While some parts of the European fintech scene, such as lending, are vulnerable to the economic fallout of the Covid-19 pandemic, others, including payments, have a tough but defensible position, says a new report.
The report, published to coincide with the launch of a European Startups project backed by the EC, offers an overview of where the continent's tech startup scene is as it faces up to the carnage caused by the virus.
The report puts VC-backed startups into four buckets: those for which the crisis is a net positive, those that have a defensible position, those which are vulnerable, and the most negatively affected.
Lending companies such as Trussle, LendInvest and Pretto fall into the "vulnerable" category, meaning that they are affected by the crisis as customers struggle to make payments, and will need to cut costs.
Other fintech sectors, such as payments, are better placed to weather the storm from "defensible" positions, although they will face operational challenges, shrinking lead pipelines and heightened cash awareness.
Outside of the current crisis, fintech is the most promising tech sector in Europe, with 45 unicorns and 59 future unicorns, says the report.

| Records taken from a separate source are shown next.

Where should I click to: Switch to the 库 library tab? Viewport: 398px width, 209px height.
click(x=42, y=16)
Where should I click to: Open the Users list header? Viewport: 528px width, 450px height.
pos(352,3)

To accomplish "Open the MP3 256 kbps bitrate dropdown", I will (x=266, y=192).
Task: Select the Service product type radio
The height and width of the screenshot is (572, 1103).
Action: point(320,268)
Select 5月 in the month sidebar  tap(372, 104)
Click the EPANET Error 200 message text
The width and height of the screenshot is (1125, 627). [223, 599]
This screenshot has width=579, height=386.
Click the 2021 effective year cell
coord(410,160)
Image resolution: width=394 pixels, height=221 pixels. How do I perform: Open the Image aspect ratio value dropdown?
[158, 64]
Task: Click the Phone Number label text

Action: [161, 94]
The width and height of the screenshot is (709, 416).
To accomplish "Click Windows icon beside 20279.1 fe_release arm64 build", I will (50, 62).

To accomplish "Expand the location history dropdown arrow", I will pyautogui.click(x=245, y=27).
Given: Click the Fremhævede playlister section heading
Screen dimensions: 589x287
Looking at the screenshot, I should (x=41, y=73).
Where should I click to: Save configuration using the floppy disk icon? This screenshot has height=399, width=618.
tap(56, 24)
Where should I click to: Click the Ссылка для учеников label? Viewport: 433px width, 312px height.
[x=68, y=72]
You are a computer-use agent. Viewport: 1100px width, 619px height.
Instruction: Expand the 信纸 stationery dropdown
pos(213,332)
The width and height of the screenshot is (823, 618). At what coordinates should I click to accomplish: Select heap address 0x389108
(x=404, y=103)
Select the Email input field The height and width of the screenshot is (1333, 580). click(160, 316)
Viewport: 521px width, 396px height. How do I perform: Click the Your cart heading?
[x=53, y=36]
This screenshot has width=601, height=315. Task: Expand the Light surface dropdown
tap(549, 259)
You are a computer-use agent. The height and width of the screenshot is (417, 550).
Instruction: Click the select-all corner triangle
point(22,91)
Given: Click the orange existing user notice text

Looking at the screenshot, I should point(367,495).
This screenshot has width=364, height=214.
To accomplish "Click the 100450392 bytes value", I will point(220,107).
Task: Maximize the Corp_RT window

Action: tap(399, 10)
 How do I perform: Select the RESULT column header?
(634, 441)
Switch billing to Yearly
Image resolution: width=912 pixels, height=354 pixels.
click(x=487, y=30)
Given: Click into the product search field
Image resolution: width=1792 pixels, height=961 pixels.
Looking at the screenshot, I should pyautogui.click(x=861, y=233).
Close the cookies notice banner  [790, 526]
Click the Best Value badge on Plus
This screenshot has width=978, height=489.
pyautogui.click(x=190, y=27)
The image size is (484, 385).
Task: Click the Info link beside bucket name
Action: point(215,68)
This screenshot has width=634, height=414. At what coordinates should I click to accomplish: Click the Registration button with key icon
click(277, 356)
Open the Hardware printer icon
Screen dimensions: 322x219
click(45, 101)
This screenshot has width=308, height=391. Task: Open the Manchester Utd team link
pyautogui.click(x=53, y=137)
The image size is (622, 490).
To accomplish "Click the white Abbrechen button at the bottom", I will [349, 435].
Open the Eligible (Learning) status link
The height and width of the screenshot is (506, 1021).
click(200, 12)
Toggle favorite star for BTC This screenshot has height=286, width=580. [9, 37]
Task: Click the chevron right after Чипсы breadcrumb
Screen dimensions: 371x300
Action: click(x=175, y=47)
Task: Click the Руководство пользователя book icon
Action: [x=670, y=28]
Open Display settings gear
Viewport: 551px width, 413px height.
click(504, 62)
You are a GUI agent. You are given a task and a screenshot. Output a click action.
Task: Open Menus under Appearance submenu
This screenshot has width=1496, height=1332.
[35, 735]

Overall, the European tech startup scene is starting the crisis from a position of strength. Since 2013, there have been EUR223 billion worth of VC-backed exits, which has also helped to create a profitable and sustainable ecosystem, and give VCs more confidence.
Dealroom data shows that venture capital funds made fewer investments in March, but with EUR2 billion invested this was not exceptionally low. Further clarity around the impact of the pandemic on VC investing will become clearer in subsequent months.
Meanwhile, separate research on the UK startup scene paints a worrying picture for companies unless further government support materialises.
ProSapient surveyed 277 startup execs, finding that they are now expecting revenues to fall 47% as an impact of Covid-19. More than half only have cashflow to last a maximum of six months and furloughs are set to be common.
Jordan Shlosberg, proSapient, says: "Start-ups are largely ineligible for the government-backed bank loans. And most founders have already bet the majority of their personal wealth on their businesses and are in no position to use any remaining assets as collateral to access further funding.
"With so much economic and social potential at stake, it is imperative that the UK government fully supports this generation of entrepreneurs. Policymakers have only days to make policies that will have multi-decade implications for millions of people."